Manşet büyükse kurgunun etkisi artar diye düşünüyorlar
Dezenformasyona örnek oluşturan yüzlerce vakadan biri olan “hastane” haberini de burada hatırlamakta fayda var. 17 Mart’ta PKK-PYD tarafından servis edilen görüntülerde, Türkiye’nin Afrin’de bir hastaneyi vurduğu ve pek çok sivilin öldüğü iddia ediliyordu. Aralarında AFP, AP, CNN ve BBC’nin de yer aldığı pek çok küresel medya kuruluşu bu içerikleri hem sosyal medya hesabında paylaştı hem de abonelerine “Türkiye’nin sivilleri öldürdüğü” iddiasıyla servis etti. Türk Silahlı Kuvvetleri kısa süre sonra insansız hava aracı İHA tarafından çekilen yeni görüntüleri medyayla paylaşarak hastanenin sağlam olduğunu somut bir şekilde kanıtladı. PKK tarafından servis edilen görüntülerdeki yanmış ve yıkılmış bina görüntülerinin eski tarihli farklı olaylardan alındığı da kısa sürede ortaya çıkarıldı. Türkiye’nin hastaneyi vurduğu yönündeki manipülasyon amaçlı içeriği “haber” olarak yayınlayan medya kuruluşlarının, Türkiye tarafından yayınlanan gerçek görüntüleri de, gazeteciliğin evrensel etik kuralları gereği, aynı güçlü içeriklerle ve son dakika koduyla aktarmış olması gerekirdi. Fakat daha önce de onlarca kez şahit olduğumuz gibi, böyle bir şey yapılmadı. Türkiye tarafından yapılan, somut verilere dayalı açıklamalara Batı medyasının başından beri kör-sağır kalması, buna karşın PKK-PYD tarafından yayınlanan iddialara gerçek muamelesi yapması, hatta çoğu zaman daha ileri giderek bölgedeki muhabirleri aracılığı doğrudan kendilerinin fabrikasyon haber üretimine başvurması, gazetecilik adına ibret vericidir.

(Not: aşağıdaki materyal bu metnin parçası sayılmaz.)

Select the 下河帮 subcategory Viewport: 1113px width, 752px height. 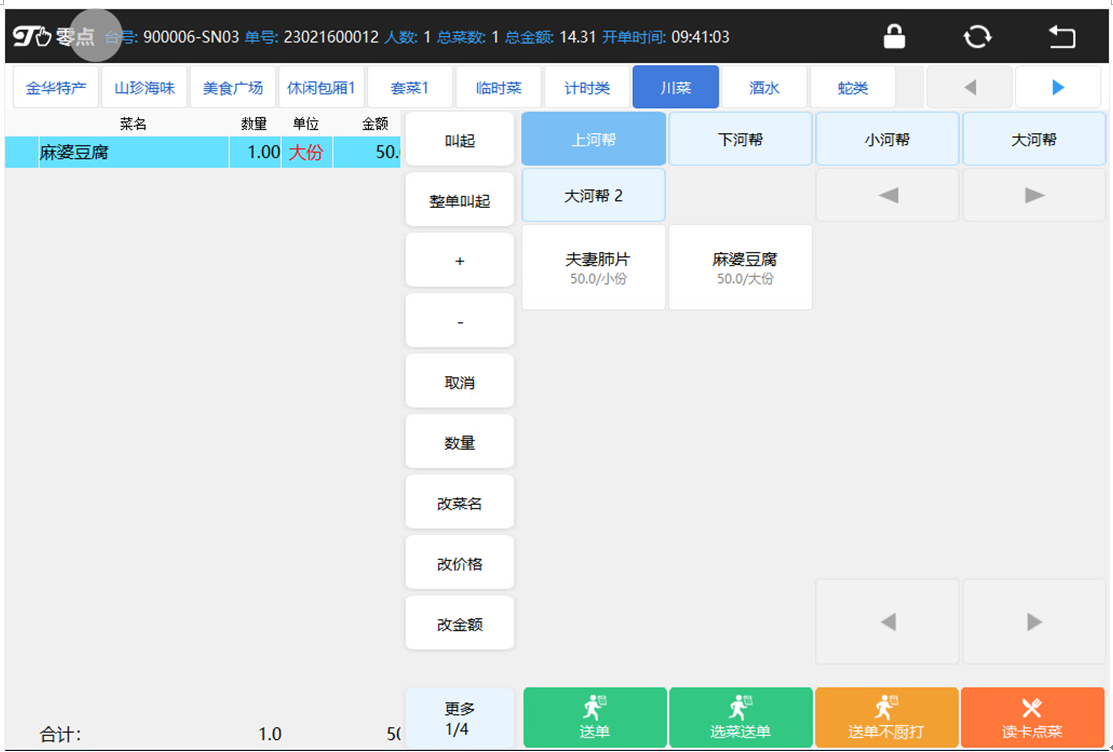coord(740,140)
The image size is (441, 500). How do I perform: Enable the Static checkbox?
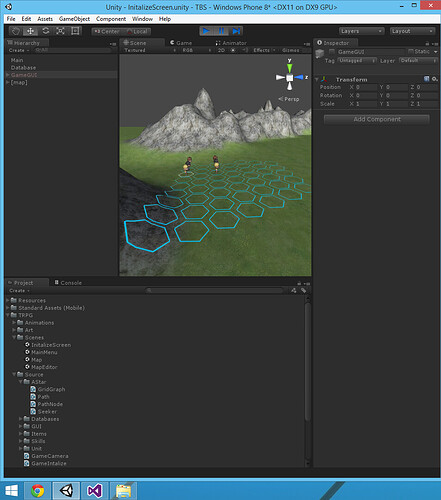pyautogui.click(x=411, y=52)
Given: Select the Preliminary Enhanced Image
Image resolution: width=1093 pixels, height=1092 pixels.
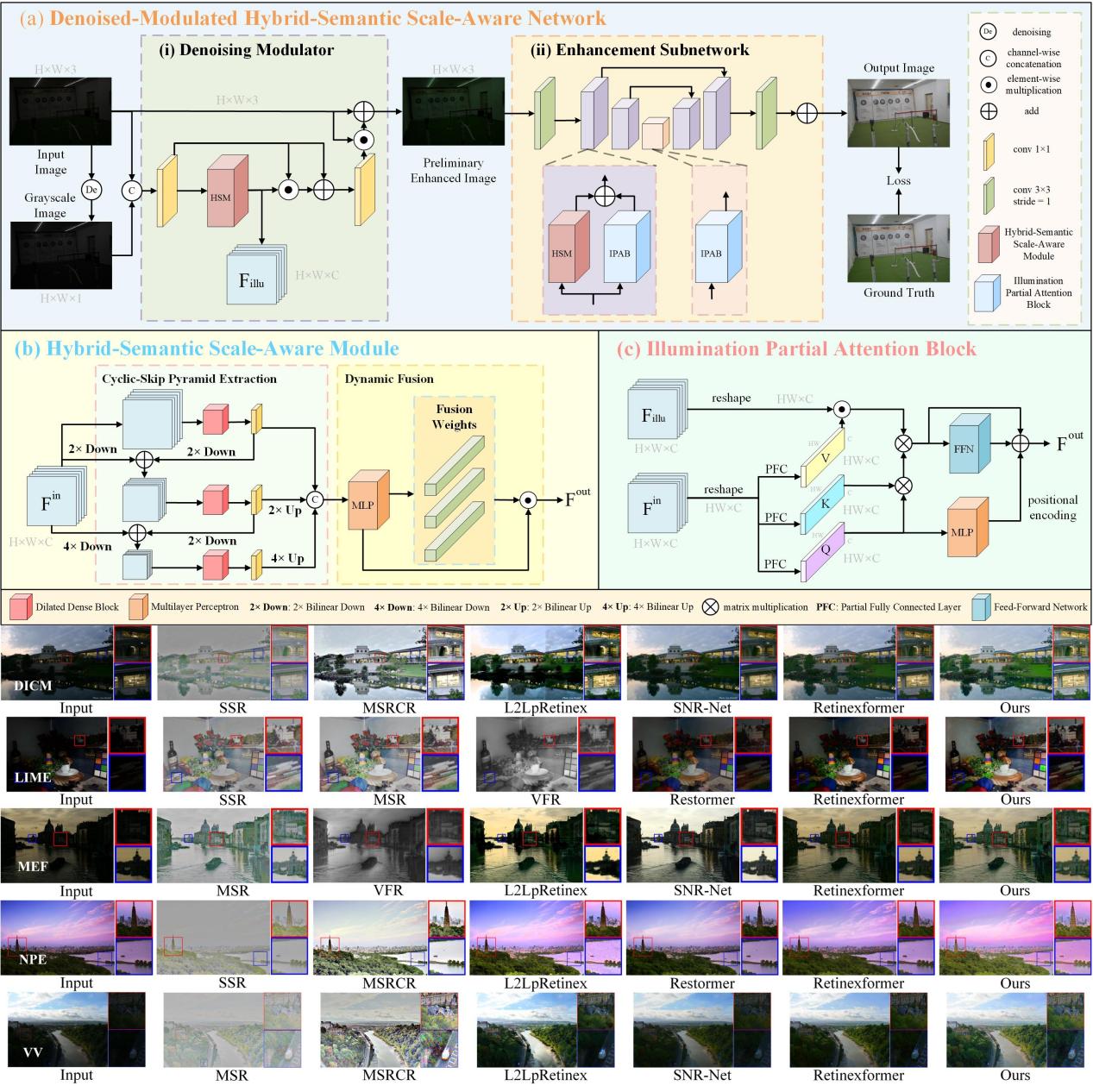Looking at the screenshot, I should coord(453,112).
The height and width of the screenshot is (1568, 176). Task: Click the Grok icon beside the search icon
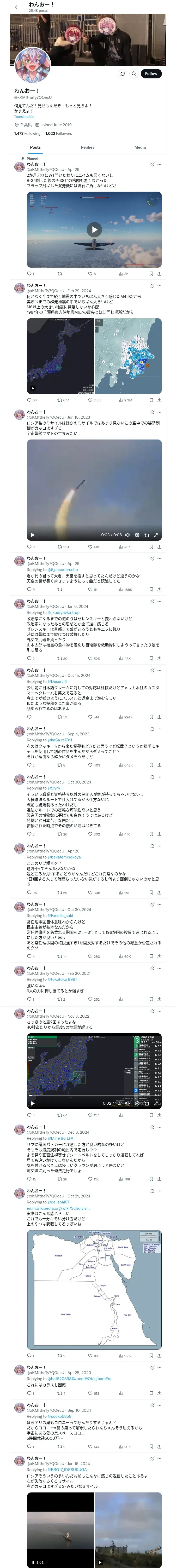[123, 74]
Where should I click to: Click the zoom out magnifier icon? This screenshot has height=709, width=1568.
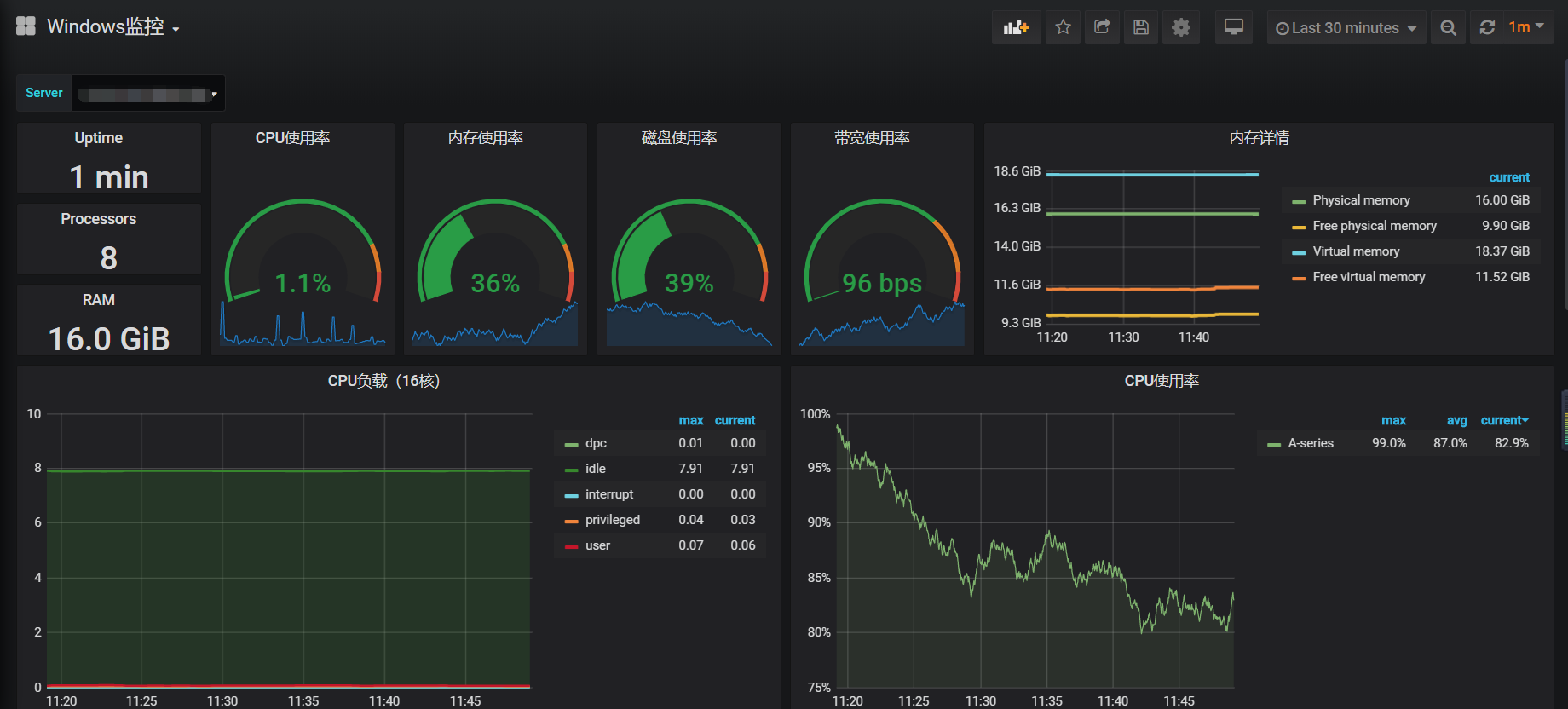coord(1448,27)
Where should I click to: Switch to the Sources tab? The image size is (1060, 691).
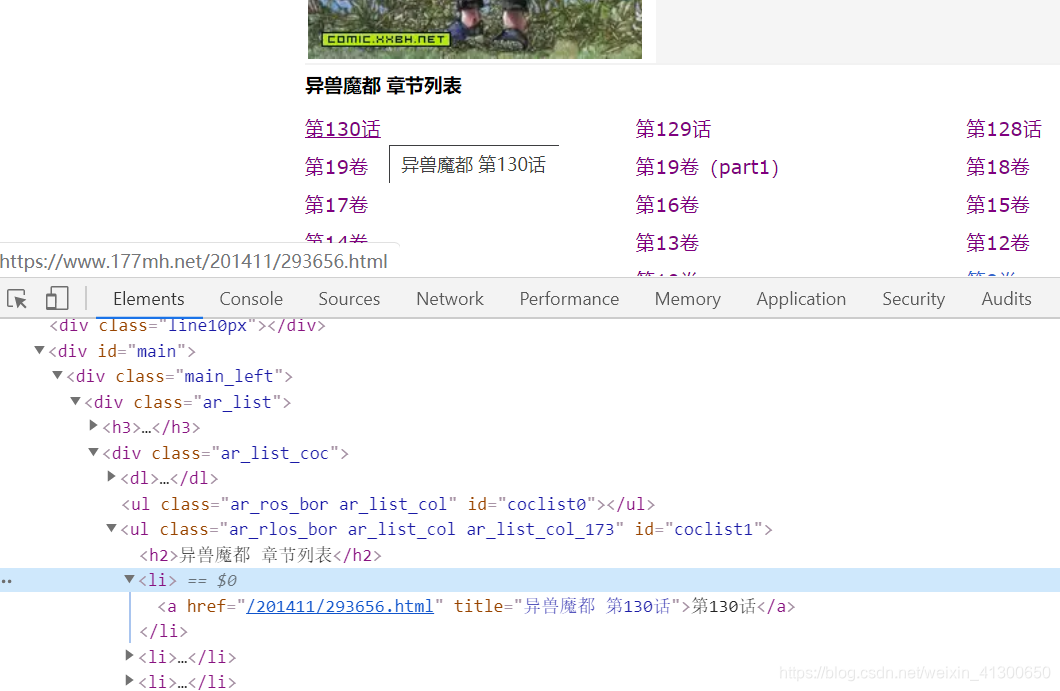pyautogui.click(x=348, y=298)
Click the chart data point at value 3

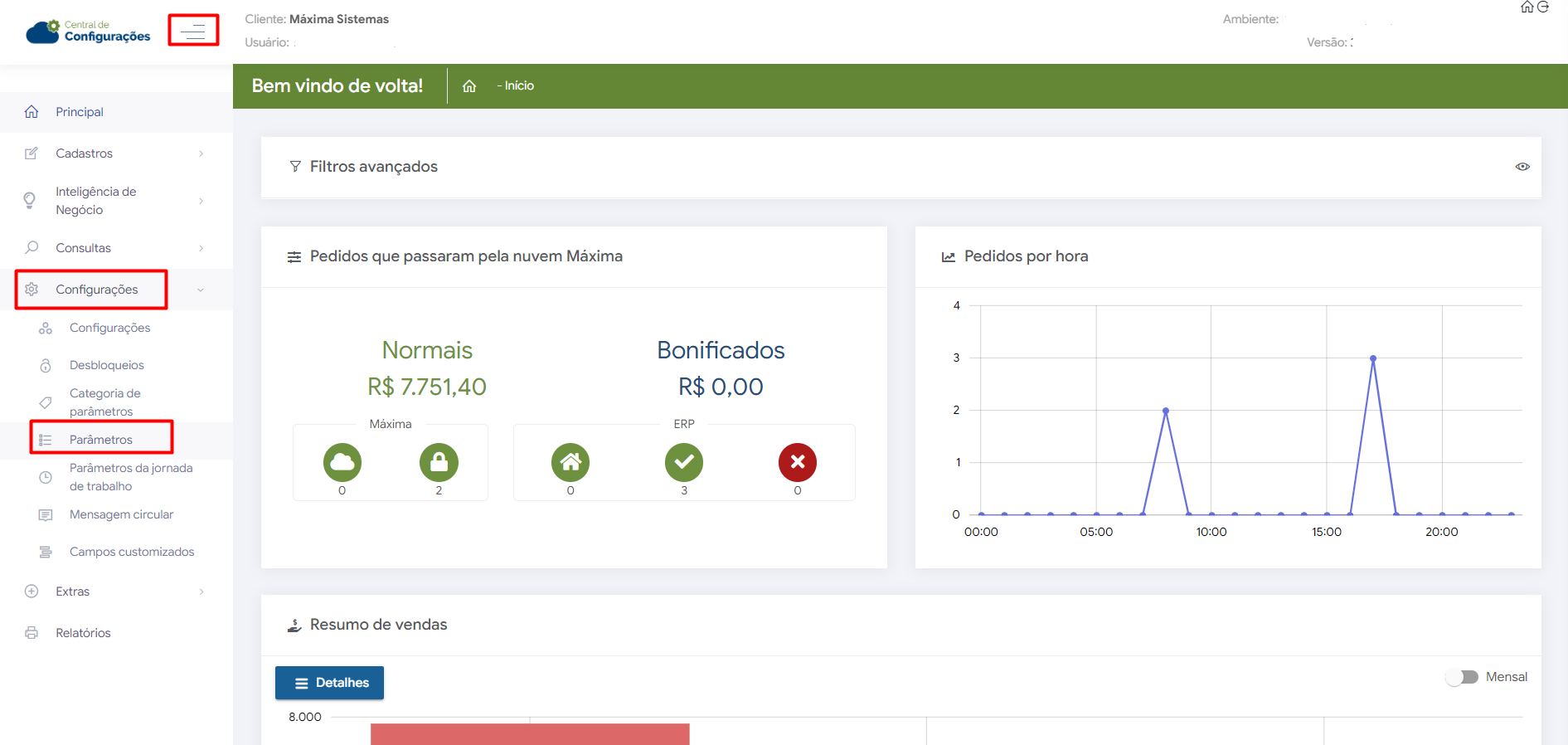point(1373,358)
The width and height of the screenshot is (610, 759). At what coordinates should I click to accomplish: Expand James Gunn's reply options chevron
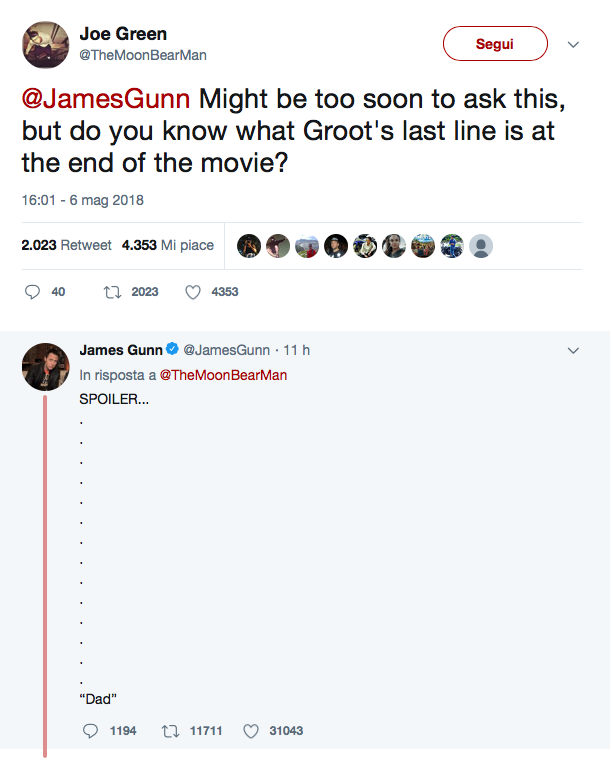(574, 351)
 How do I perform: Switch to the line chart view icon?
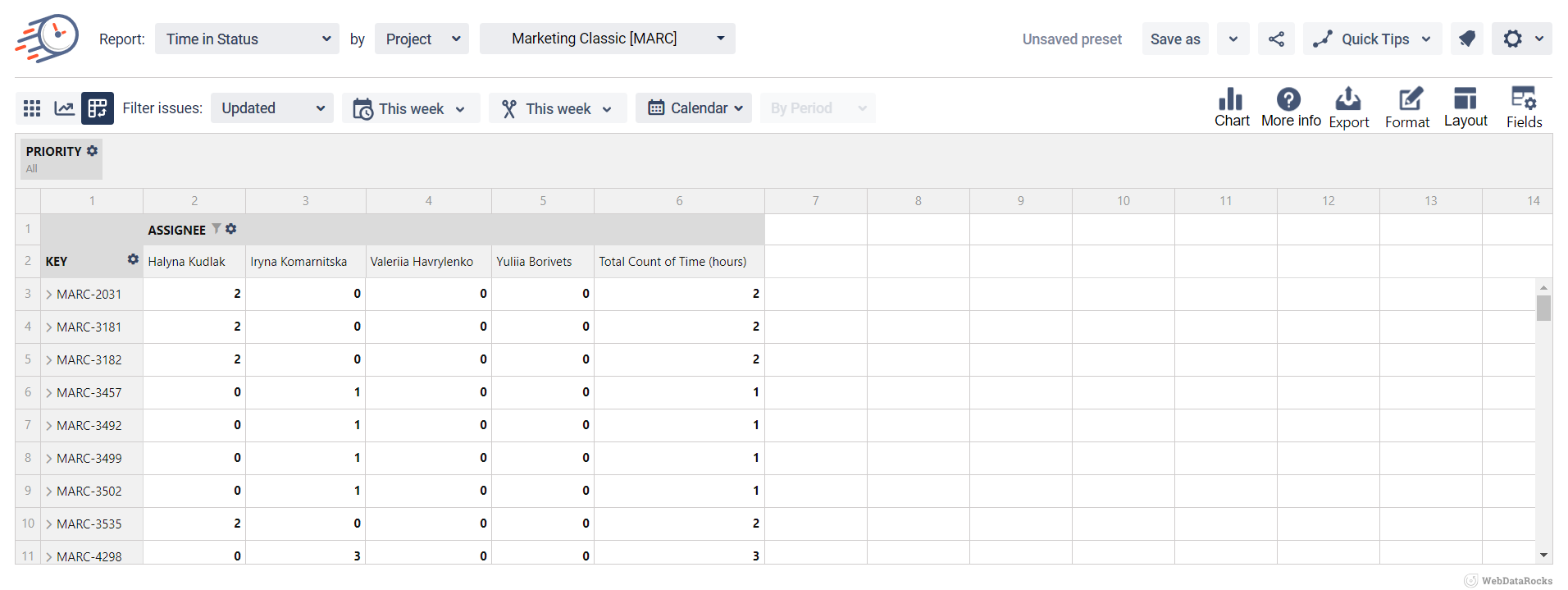click(x=64, y=108)
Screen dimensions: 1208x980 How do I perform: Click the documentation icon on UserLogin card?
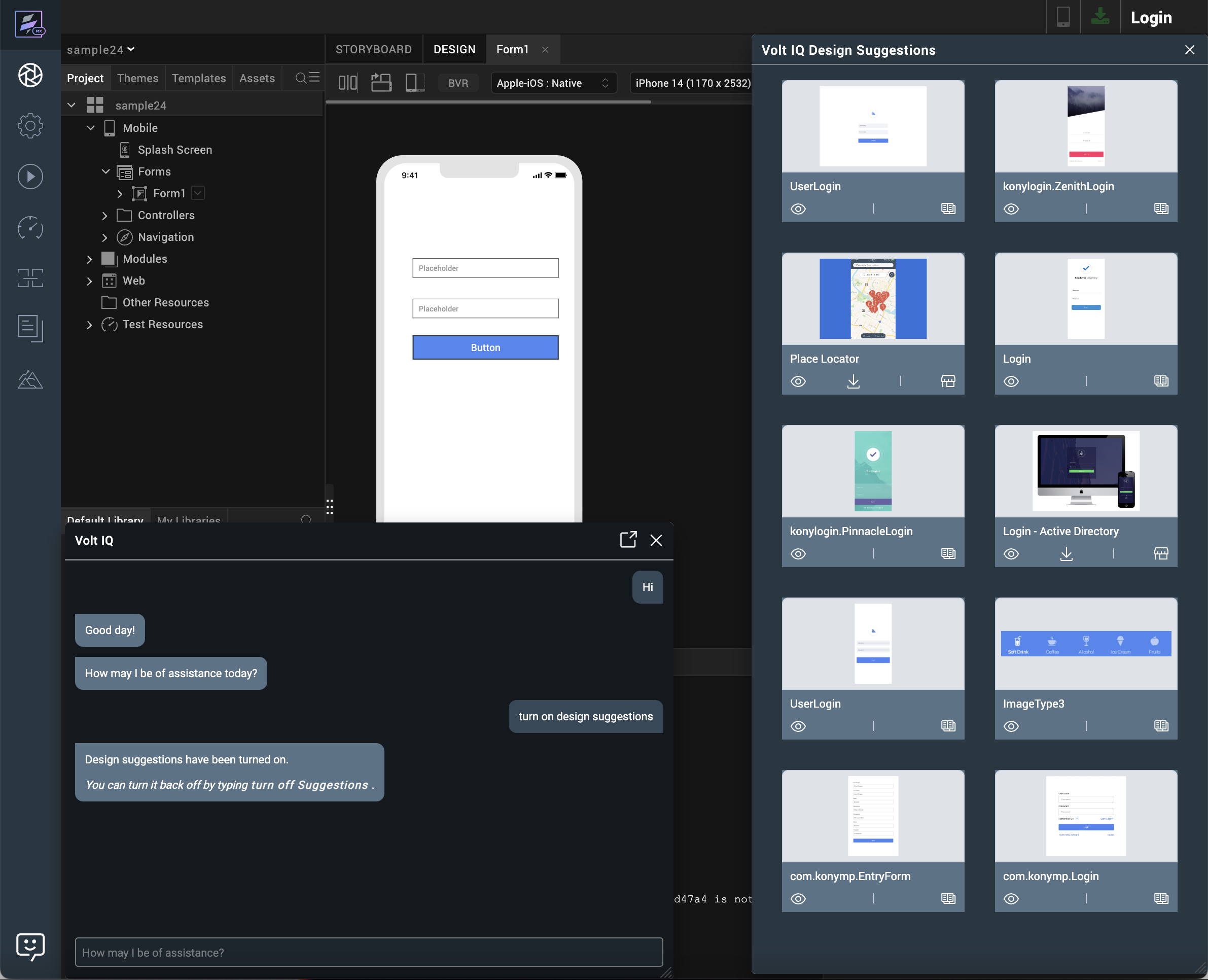[948, 209]
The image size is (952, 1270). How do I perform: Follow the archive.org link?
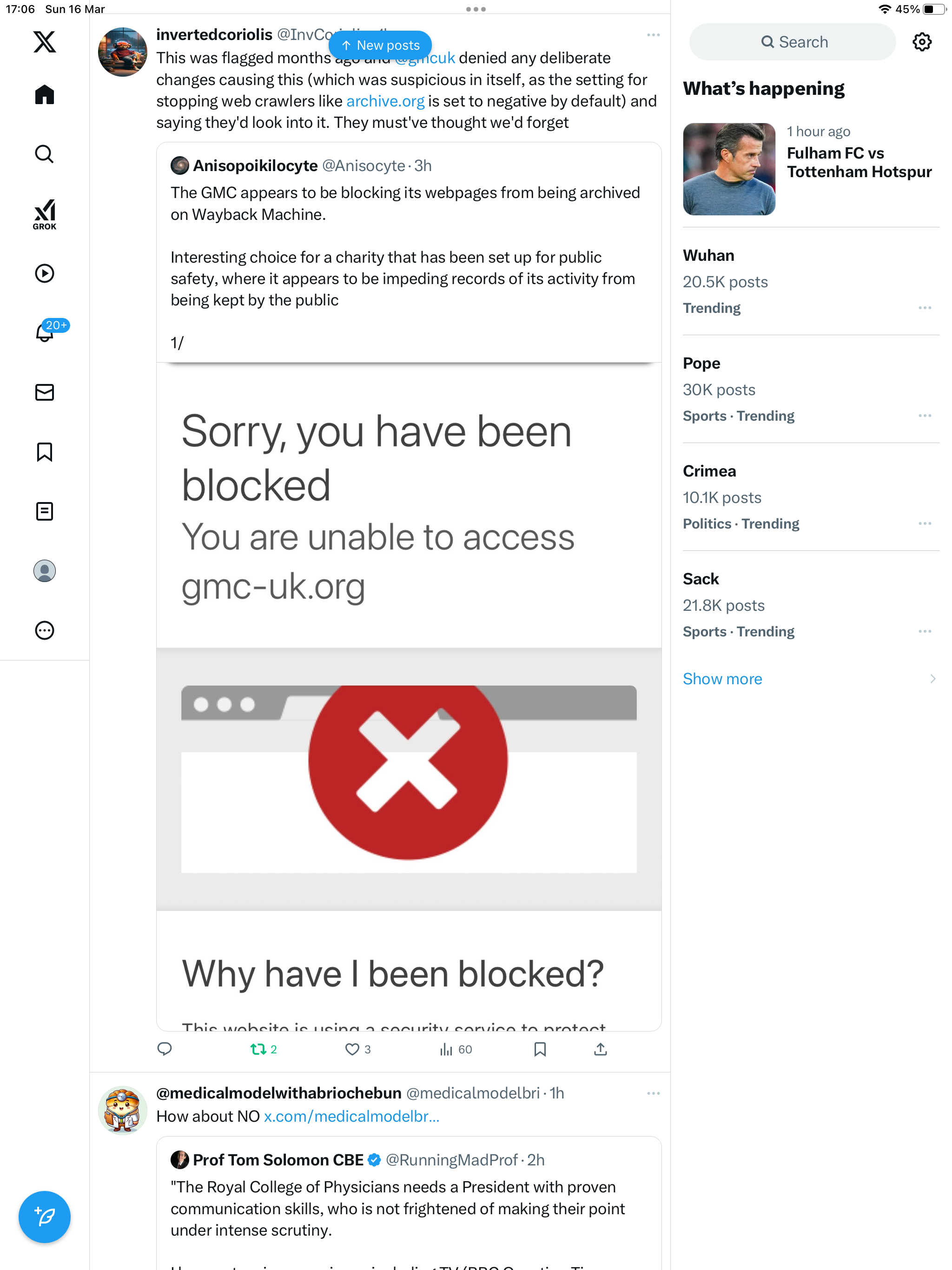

Dolayısıyla, Türkiye’nin milli meselelerinde ve milli iradenin yok sayıldığı darbe dönemlerinde, Batı medyası tarafından tabiri caizse linçe tabi tutulduğu aşikardır. Afrin operasyonu esnasında batı medyasında yazılıp çizilen onlarca propaganda metni, bu nedenle Türkiye kamuoyu için şaşırtıcı olmadı. Arşivde yapılan arkeolojik kazı, Türkiye konusunda önyargıların geçmişe dayalı olduğunu gösteriyor. Mevcut durum da bir ölçüde bunun bir tezahürü niteliğinde. Bu yüzden, Batı medyası sadece Türkiye’ye karşı çifte standart uygulayarak ikiyüzlü davranması nedeniyle değil, aynı zamanda “yorum” ile “haberi” karıştırması, “haber” ile “propagandayı” karıştırması, gazetecilikle militanlığı karıştırması, nesnel değil öznel davranması, olaylar arasında çatışan taraflara göre ayrım yapması, tarafsızlığı reddederek PKK gibi yapılara angaje olması gibi nedenlerle, gazetecilik adına çok kötü bir sınav vererek kayıtlara geçti.